Nonhuman Characters
Fantasy settings are rife with the trope of monsters great and small, but not everything that isn't human in these settings is a monster. Such games commonly have nonhuman player characters and NPCs. Defining these in Level One is just a matter of differentiating them from humans, or whatever your baseline is. You don't have to use humans as the baseline; if your entire game is about goblins in a warren it's ok to make goblins the norm, but we'll assume human.
Conceits
A Conceit is an unrated Truth (capital "T") about the game or something in it.
Some things can't be measured. When those things are really important, but the only accurate way to represent them is just to say "this is true," then that's a Conceit. A demon might be Immune To Fire, able to stand in an active furnace without harm, but still subject to other types of damage.
Powerful nonhuman characters rely on this heavily. A Conceit is often all you need to wrap up a bundle of complicated details that don't really need a rating.
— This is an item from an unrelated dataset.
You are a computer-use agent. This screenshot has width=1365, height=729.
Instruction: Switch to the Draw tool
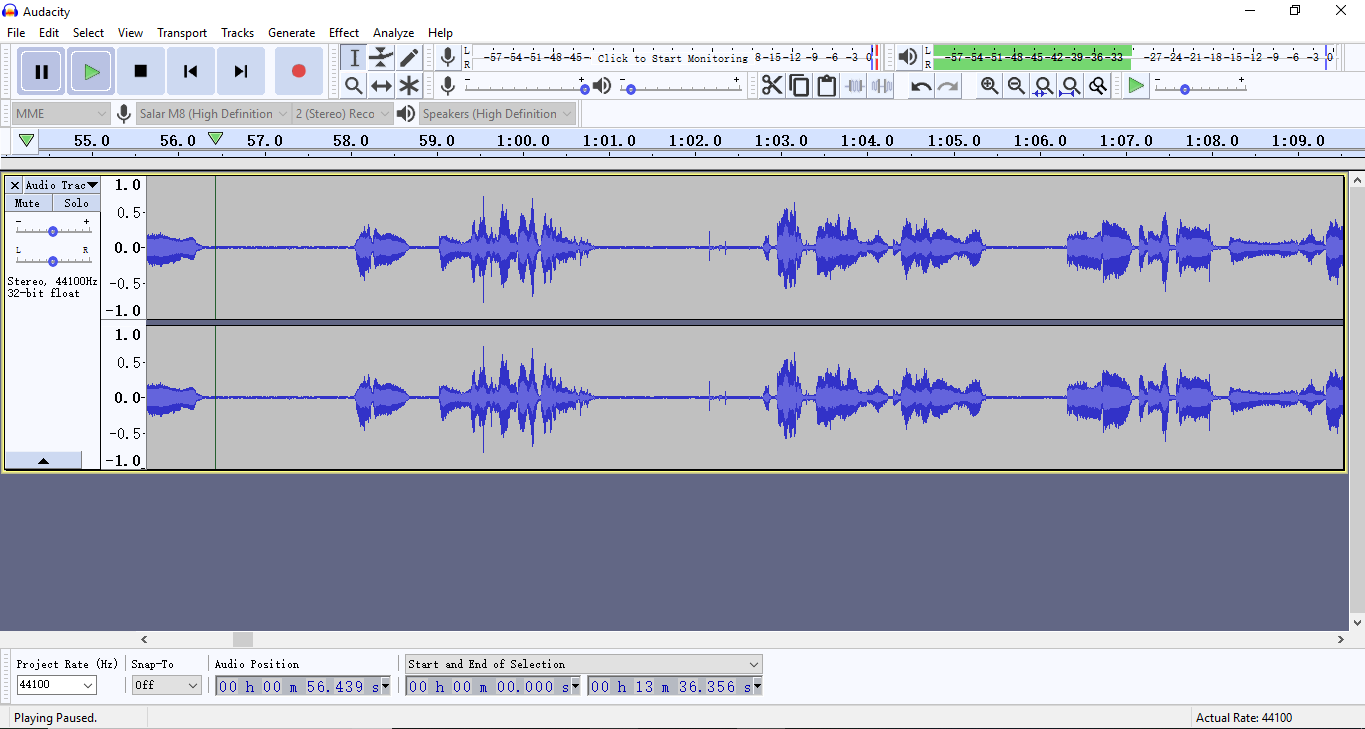tap(409, 57)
A character might be an orc, a pixie, or a ghost; the whole group probably immediately knows a lot about them, what they might be good at and what troubles they might have before bothering to try and put numbers on these things.
Do not assume reasonable behavior from anything with an opposable thumb.
Conceits are incredibly powerful. Don't abuse them! Still, games are about fun. If it's fun, and everyone agrees... have at it.
Sometimes, to make a nonhuman, all you really need is the idea. "My character is a goblin warrior!" Discuss with the GM and the group what goblin means, write up a description for goblin culture and physique, and run with it. That might be all you need, but often it isn't.